El aprendizaje inicia a través de las Grandes Lecciones Montessori, que presentan el origen del universo, la vida, el lenguaje y las matemáticas, despertando un profundo interés por el conocimiento.
Niñas y niños comienzan a investigar, hacer preguntas complejas y trabajar en proyectos que integran distintas áreas académicas.
El huerto se transforma en un espacio de investigación científica: observan ciclos de crecimiento, registran cambios, formulan hipótesis y comprenden procesos biológicos.
Las salidas al bosque amplían el aprendizaje más allá del salón, fortaleciendo la observación, la orientación y la relación directa con el entorno.
En esta etapa se consolida el pensamiento lógico, la curiosidad intelectual y la capacidad de aprender de manera autónoma.

Taller 2
9 a 12 años
Durante esta etapa, niñas y niños desarrollan la capacidad de pensamiento abstracto y una creciente conciencia social.
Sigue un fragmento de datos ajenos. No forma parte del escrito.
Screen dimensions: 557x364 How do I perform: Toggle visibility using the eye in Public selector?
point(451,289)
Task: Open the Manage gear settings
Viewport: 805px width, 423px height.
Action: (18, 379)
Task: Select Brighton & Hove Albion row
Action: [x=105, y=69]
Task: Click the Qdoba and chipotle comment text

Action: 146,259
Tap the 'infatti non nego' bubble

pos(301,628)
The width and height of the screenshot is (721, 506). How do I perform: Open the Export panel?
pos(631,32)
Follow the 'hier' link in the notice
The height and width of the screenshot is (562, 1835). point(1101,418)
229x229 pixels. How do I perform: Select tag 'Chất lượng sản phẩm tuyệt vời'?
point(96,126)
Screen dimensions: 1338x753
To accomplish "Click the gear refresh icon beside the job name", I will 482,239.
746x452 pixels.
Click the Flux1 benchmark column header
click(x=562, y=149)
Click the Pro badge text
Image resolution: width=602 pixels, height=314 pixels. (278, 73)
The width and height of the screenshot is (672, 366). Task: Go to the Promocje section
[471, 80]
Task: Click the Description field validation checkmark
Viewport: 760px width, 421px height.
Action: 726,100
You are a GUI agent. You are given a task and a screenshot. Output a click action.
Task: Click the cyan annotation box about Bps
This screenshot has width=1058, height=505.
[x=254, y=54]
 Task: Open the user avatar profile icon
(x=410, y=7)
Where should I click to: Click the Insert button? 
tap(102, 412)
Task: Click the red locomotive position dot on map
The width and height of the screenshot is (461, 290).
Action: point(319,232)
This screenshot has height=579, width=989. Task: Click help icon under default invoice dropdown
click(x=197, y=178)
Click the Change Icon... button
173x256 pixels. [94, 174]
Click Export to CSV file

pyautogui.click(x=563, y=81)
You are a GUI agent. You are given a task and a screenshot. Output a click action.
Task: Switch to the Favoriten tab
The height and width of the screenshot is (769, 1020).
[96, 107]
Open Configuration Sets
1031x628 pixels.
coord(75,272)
El aprendizaje se organiza a través de proyectos de investigación más complejos, donde analizan fenómenos históricos, científicos y sociales, desarrollando pensamiento crítico y capacidad de argumentación.
El trabajo en grupo adquiere mayor relevancia, permitiéndoles negociar, organizarse y asumir responsabilidades compartidas.
El huerto implica mayor responsabilidad y planificación, comprendiendo procesos a largo plazo y el impacto de sus acciones.
Las experiencias en el bosque y los cierres de ciclo se convierten en espacios de autonomía creciente, donde desarrollan resiliencia, independencia y confianza en sí mismos.
Esta etapa prepara la transición hacia la adolescencia, fortaleciendo la identidad, la autonomía intelectual y la responsabilidad.

Comunidad de adolescentes
12 a 15 años
La Comunidad de Adolescentes responde a la necesidad de construir identidad, propósito y pertenencia.
El aprendizaje se basa en experiencias reales, proyectos significativos y participación activa en la comunidad.
Los adolescentes desarrollan la capacidad de gestionar su tiempo, asumir responsabilidades y tomar decisiones.
En esta etapa, el aprendizaje deja de ser únicamente académico y se convierte en un proceso de formación personal, preparando a cada adolescente para participar de manera consciente y responsable en el mundo.